Trubley Castle, Trubley, Co. Meath
Along the southeast bank of the River Boyne, about 60 metres from the water's edge, once stood Trubley Castle in County Meath.
Trubley Castle, Trubley, Co. Meath
The castle’s history can be traced back to at least 1640, when Bartholomew Cusack owned 228 acres here in the barony of Deece. According to the Civil Survey of 1654-6, his property included not just the castle but also two corn mills, suggesting this was a working estate rather than merely a defensive structure. The Down Survey maps from 1656-8 show it as a small gabled house, whilst the nearby parish church of Trubley lies about 170 metres to the southwest.
Historical accounts paint an intriguing picture of the castle’s architecture. Writing in 1850, William Wilde described the remains as a square tower with circular corner towers; an unusual design that combined both angular and curved defensive elements. By the time the Ordnance Survey mapped the area in detail, only two circular towers remained, standing roughly 20 metres apart. One of these may have been a corner tower from a bawn, the fortified courtyard wall that typically surrounded Irish tower houses.

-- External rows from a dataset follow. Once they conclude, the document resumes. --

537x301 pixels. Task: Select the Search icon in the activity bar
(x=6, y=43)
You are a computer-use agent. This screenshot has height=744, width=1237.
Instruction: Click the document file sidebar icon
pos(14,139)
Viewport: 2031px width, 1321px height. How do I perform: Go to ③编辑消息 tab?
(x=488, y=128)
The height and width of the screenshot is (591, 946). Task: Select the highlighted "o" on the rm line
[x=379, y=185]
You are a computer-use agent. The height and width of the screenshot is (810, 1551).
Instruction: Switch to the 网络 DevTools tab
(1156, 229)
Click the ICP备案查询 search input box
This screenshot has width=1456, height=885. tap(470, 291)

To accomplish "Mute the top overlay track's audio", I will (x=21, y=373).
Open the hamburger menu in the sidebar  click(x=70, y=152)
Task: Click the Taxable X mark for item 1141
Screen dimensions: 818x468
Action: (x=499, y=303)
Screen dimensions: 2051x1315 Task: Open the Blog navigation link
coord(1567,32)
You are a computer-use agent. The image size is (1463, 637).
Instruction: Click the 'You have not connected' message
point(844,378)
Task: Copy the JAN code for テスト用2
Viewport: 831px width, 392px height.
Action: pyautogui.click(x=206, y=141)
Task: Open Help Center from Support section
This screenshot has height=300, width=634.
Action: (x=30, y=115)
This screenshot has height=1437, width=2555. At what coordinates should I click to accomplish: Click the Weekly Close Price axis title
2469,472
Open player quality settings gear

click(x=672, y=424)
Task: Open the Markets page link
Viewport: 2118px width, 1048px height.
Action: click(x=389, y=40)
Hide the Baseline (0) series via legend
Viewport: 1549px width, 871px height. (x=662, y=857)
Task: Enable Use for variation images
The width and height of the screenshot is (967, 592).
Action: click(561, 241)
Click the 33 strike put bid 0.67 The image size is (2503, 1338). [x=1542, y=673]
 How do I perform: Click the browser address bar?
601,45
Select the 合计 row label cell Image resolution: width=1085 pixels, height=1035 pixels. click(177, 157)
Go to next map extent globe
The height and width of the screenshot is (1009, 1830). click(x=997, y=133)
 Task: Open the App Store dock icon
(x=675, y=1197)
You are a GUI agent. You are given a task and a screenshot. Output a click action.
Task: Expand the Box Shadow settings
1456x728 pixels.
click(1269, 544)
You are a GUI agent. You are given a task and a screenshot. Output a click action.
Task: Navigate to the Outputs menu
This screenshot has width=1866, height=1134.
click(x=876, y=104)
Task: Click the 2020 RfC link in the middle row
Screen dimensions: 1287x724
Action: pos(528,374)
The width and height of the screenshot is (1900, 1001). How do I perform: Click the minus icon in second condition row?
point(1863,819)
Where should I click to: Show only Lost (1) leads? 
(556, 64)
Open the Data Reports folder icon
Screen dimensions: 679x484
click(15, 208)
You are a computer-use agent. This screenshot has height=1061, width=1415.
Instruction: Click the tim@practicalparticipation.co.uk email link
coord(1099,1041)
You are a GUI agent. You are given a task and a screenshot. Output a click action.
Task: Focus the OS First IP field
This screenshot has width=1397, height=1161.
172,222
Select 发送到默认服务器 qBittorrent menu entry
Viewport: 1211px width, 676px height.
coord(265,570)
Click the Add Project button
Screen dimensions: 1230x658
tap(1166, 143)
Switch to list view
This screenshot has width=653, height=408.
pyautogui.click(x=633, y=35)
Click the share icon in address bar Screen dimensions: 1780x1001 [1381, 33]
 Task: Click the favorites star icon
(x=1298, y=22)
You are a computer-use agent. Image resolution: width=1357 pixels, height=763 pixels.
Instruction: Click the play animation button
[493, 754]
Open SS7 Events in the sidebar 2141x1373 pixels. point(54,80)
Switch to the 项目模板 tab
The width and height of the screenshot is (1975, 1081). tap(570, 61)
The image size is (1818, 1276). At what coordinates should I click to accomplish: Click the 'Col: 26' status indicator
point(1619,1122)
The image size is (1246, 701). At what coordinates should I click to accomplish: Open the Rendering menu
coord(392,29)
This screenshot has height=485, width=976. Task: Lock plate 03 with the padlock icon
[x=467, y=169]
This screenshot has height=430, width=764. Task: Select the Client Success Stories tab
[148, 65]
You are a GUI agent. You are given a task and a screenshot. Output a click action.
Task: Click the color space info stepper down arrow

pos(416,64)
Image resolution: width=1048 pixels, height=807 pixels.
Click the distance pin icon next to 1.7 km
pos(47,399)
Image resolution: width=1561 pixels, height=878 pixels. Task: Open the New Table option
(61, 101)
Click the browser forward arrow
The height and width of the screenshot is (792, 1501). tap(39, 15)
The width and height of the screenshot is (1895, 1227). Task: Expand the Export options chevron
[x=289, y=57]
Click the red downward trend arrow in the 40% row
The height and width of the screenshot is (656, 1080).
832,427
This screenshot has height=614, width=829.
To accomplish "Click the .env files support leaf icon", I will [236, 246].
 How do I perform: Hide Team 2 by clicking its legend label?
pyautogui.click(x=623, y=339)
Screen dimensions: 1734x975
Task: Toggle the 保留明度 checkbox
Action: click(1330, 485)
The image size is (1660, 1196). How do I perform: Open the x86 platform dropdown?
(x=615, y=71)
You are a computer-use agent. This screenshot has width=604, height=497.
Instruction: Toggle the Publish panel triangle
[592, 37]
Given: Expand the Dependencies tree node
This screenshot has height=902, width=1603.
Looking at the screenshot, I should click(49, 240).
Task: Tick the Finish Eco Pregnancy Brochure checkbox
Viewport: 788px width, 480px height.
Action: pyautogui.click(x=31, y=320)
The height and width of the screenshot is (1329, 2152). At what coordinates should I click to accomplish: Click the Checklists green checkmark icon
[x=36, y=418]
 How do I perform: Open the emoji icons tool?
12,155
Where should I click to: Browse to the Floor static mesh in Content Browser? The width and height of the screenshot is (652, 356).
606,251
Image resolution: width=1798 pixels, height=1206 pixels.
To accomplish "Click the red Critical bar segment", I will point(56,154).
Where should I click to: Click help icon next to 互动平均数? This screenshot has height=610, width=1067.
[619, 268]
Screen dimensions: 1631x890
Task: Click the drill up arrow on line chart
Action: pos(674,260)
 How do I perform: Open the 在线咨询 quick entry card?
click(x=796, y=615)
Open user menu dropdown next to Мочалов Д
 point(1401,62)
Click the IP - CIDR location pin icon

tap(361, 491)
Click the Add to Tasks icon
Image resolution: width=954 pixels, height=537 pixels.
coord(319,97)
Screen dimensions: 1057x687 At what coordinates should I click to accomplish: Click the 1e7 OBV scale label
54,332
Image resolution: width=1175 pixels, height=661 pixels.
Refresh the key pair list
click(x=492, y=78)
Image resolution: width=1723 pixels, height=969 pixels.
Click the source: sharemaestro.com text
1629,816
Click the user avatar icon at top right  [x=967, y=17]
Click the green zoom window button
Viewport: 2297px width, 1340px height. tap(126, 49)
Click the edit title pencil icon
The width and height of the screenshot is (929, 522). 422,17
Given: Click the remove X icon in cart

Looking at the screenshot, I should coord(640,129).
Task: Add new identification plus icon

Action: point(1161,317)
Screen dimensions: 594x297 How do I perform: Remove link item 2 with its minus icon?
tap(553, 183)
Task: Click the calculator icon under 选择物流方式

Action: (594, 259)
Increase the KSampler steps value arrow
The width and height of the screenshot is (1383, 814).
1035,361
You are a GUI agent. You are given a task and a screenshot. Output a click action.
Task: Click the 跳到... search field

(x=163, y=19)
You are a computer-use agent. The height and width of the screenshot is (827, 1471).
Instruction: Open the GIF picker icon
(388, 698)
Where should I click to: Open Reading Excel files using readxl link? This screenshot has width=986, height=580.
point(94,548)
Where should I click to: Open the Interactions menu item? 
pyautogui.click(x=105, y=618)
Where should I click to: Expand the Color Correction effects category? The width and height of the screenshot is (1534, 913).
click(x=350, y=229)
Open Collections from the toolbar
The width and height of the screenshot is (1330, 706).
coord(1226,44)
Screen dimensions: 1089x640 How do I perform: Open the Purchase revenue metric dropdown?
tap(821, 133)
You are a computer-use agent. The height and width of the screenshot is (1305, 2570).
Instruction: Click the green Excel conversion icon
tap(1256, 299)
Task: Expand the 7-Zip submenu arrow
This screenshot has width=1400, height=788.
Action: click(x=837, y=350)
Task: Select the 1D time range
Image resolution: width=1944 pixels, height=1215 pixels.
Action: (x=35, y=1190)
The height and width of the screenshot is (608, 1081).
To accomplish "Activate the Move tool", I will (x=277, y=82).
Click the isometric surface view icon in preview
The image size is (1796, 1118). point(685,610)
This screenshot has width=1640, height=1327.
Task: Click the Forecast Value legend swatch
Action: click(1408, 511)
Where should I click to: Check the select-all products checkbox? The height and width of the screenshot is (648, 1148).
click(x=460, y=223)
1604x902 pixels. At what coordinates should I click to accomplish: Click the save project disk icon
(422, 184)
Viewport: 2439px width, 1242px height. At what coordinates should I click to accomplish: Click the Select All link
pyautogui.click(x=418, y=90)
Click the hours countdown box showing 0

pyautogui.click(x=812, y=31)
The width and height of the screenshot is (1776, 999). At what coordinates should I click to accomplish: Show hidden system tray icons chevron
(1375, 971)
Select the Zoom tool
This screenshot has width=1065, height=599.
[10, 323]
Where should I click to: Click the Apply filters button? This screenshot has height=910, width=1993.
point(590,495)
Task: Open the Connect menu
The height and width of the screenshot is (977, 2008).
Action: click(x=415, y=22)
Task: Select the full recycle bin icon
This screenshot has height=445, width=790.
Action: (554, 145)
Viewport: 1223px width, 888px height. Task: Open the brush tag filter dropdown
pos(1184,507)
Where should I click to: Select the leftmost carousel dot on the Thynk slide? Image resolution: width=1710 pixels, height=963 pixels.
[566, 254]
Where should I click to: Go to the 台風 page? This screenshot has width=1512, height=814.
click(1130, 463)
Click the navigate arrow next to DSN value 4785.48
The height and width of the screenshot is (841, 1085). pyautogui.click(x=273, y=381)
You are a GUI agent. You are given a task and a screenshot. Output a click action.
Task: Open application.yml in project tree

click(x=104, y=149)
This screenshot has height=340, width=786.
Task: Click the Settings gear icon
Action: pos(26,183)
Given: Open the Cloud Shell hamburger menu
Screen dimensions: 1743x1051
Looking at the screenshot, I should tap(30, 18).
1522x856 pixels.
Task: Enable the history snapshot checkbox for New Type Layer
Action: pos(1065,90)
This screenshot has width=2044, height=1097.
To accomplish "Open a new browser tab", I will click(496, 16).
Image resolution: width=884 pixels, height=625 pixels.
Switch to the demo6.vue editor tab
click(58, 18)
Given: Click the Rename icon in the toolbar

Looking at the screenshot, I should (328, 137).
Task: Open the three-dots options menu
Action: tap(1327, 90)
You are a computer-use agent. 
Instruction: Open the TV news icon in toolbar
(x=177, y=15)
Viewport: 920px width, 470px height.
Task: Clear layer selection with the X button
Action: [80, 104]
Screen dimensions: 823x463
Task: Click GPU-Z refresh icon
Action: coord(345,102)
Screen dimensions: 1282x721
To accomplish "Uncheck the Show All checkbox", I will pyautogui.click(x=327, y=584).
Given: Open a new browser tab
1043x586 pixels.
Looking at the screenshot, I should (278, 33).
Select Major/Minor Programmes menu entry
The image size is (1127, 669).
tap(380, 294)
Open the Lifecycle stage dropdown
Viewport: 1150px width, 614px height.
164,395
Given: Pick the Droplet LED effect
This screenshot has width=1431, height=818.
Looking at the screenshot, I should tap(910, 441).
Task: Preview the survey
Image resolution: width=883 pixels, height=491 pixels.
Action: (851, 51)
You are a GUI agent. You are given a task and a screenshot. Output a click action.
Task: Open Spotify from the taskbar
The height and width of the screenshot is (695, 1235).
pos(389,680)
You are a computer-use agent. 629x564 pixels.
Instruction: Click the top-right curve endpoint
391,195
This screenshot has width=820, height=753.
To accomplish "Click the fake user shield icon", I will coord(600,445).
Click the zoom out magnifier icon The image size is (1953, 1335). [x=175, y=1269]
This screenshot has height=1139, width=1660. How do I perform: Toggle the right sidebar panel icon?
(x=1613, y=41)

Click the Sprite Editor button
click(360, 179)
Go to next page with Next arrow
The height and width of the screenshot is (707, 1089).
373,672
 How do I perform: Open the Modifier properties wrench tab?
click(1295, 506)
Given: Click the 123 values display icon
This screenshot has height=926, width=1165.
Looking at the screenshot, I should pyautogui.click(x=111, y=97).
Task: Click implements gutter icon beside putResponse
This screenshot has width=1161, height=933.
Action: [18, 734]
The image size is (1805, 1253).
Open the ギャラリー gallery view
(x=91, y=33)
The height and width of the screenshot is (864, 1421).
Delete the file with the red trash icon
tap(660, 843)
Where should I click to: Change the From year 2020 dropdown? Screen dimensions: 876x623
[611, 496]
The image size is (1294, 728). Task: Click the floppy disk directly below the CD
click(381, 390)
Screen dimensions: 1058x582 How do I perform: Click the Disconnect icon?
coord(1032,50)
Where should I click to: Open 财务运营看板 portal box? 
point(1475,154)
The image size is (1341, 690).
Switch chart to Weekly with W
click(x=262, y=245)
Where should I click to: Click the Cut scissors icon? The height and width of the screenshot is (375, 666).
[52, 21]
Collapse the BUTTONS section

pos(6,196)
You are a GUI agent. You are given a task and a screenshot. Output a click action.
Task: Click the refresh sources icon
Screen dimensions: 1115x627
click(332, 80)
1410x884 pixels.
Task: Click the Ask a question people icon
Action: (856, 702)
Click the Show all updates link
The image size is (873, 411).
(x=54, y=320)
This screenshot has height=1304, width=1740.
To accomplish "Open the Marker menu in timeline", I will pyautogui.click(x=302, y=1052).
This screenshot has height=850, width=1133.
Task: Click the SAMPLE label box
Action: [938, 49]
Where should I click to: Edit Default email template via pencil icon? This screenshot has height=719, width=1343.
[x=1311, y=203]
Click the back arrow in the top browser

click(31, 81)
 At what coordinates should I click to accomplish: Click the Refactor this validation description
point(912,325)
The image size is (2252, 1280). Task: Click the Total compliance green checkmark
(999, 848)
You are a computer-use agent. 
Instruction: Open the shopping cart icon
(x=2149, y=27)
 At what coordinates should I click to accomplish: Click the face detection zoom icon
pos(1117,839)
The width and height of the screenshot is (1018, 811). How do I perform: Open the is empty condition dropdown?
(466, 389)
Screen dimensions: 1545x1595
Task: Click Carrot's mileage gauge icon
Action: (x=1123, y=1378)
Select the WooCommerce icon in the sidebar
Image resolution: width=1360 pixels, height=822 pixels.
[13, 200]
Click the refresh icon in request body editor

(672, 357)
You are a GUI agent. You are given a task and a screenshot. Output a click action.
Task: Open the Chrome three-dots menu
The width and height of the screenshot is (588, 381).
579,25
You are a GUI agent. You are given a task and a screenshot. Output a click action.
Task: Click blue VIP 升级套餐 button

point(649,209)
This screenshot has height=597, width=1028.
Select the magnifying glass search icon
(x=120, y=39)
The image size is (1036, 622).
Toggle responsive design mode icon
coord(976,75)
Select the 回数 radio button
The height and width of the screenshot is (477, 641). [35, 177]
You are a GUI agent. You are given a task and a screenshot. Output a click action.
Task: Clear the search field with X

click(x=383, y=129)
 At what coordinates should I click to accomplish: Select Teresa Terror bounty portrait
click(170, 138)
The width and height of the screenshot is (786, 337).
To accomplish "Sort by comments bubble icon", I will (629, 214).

Sadly, Trubley Castle met an ignominious end. The last surviving remnants were blown down during a storm in the 1970s, and whatever remained was subsequently cleared away without trace in what is now a farmyard. Today, visitors to the site will find no visible evidence of this once-substantial fortification that stood guard over the Boyne for centuries, though its memory lives on in historical records and maps.